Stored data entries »
· · · ·
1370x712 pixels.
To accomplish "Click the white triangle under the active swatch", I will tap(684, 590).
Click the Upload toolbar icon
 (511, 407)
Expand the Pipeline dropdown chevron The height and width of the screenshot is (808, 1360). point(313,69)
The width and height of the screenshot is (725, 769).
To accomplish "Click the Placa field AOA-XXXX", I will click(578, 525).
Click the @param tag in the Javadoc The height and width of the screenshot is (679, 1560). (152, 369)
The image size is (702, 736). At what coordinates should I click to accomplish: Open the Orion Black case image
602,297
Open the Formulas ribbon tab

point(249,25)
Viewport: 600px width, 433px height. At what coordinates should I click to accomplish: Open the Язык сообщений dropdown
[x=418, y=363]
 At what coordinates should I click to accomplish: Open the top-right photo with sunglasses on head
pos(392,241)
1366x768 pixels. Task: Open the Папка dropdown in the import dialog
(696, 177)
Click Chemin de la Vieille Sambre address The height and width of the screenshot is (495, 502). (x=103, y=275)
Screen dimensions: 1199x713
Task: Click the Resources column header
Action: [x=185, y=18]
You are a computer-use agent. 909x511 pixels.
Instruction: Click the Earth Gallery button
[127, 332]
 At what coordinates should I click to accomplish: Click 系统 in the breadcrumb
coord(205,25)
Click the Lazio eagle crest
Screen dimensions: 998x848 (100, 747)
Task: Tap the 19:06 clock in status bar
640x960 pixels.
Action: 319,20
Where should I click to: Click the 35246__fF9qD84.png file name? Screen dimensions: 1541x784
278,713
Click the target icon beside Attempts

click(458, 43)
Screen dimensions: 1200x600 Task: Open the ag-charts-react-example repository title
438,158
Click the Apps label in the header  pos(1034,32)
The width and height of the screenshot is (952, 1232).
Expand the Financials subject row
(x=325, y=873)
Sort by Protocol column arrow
· · · ·
Problem to work on » Which lines hold the word "will"? Copy each of them from the records.

Reply to the exercise »
To accomplish "Click the white triangle under the active swatch", I will tap(684, 590).
To accomplish "Click the Placa field AOA-XXXX", I will click(578, 525).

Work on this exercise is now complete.